# [Data records]
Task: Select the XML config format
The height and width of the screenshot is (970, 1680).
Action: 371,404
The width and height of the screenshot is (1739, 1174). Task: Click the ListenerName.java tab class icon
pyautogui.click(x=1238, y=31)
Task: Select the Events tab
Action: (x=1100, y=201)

# [Assignment]
Reproduce the listing above exactly from the line containing "The height and" through its last line, with both of those lines included.

# [Response to this exercise]
The height and width of the screenshot is (970, 1680).
Action: 371,404
The width and height of the screenshot is (1739, 1174). Task: Click the ListenerName.java tab class icon
pyautogui.click(x=1238, y=31)
Task: Select the Events tab
Action: (x=1100, y=201)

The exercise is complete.